| WORK INSTRUCTIONS |
Line by line, output the entries below exactly as they appear.

| Saved entries |
○ ○ ○ ○

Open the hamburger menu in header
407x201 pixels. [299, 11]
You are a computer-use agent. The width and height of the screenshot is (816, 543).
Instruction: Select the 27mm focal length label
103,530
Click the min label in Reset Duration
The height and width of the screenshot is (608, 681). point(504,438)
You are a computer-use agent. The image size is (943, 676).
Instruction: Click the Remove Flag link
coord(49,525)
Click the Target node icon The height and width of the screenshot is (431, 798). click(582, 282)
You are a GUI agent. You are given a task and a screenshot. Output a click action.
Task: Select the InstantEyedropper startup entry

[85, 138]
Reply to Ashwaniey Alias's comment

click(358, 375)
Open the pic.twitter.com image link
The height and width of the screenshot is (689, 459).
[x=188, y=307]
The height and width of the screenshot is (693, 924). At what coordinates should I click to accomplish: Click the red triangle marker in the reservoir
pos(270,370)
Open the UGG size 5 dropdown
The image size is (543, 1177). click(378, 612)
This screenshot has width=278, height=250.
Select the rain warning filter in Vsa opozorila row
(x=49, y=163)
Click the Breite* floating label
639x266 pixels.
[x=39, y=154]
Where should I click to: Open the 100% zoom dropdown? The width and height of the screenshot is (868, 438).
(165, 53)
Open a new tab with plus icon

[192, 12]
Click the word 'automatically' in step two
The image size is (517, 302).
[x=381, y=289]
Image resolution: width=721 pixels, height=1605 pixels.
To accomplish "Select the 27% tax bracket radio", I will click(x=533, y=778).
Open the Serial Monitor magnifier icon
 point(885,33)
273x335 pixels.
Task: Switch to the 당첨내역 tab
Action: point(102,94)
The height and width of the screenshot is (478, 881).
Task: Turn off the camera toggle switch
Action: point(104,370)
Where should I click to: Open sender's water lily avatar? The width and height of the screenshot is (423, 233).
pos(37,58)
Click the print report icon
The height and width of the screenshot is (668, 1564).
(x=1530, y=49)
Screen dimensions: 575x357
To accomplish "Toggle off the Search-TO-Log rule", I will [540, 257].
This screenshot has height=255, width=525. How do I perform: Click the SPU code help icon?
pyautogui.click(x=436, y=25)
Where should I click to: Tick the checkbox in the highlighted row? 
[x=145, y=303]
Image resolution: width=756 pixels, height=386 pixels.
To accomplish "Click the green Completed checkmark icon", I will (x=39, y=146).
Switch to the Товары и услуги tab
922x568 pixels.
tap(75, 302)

○ ○ ○ ○

| ANSWER |
Open the hamburger menu in header
407x201 pixels. [299, 11]
You are a computer-use agent. The width and height of the screenshot is (816, 543).
Instruction: Select the 27mm focal length label
103,530
Click the min label in Reset Duration
The height and width of the screenshot is (608, 681). point(504,438)
You are a computer-use agent. The image size is (943, 676).
Instruction: Click the Remove Flag link
coord(49,525)
Click the Target node icon The height and width of the screenshot is (431, 798). click(582, 282)
You are a GUI agent. You are given a task and a screenshot. Output a click action.
Task: Select the InstantEyedropper startup entry

[85, 138]
Reply to Ashwaniey Alias's comment

click(358, 375)
Open the pic.twitter.com image link
The height and width of the screenshot is (689, 459).
[x=188, y=307]
The height and width of the screenshot is (693, 924). At what coordinates should I click to accomplish: Click the red triangle marker in the reservoir
pos(270,370)
Open the UGG size 5 dropdown
The image size is (543, 1177). click(378, 612)
This screenshot has width=278, height=250.
Select the rain warning filter in Vsa opozorila row
(x=49, y=163)
Click the Breite* floating label
639x266 pixels.
[x=39, y=154]
Where should I click to: Open the 100% zoom dropdown? The width and height of the screenshot is (868, 438).
(165, 53)
Open a new tab with plus icon

[192, 12]
Click the word 'automatically' in step two
The image size is (517, 302).
[x=381, y=289]
Image resolution: width=721 pixels, height=1605 pixels.
To accomplish "Select the 27% tax bracket radio", I will click(x=533, y=778).
Open the Serial Monitor magnifier icon
 point(885,33)
273x335 pixels.
Task: Switch to the 당첨내역 tab
Action: point(102,94)
The height and width of the screenshot is (478, 881).
Task: Turn off the camera toggle switch
Action: point(104,370)
Where should I click to: Open sender's water lily avatar? The width and height of the screenshot is (423, 233).
pos(37,58)
Click the print report icon
The height and width of the screenshot is (668, 1564).
(x=1530, y=49)
Screen dimensions: 575x357
To accomplish "Toggle off the Search-TO-Log rule", I will [540, 257].
This screenshot has height=255, width=525. How do I perform: Click the SPU code help icon?
pyautogui.click(x=436, y=25)
Where should I click to: Tick the checkbox in the highlighted row? 
[x=145, y=303]
Image resolution: width=756 pixels, height=386 pixels.
To accomplish "Click the green Completed checkmark icon", I will (x=39, y=146).
Switch to the Товары и услуги tab
922x568 pixels.
tap(75, 302)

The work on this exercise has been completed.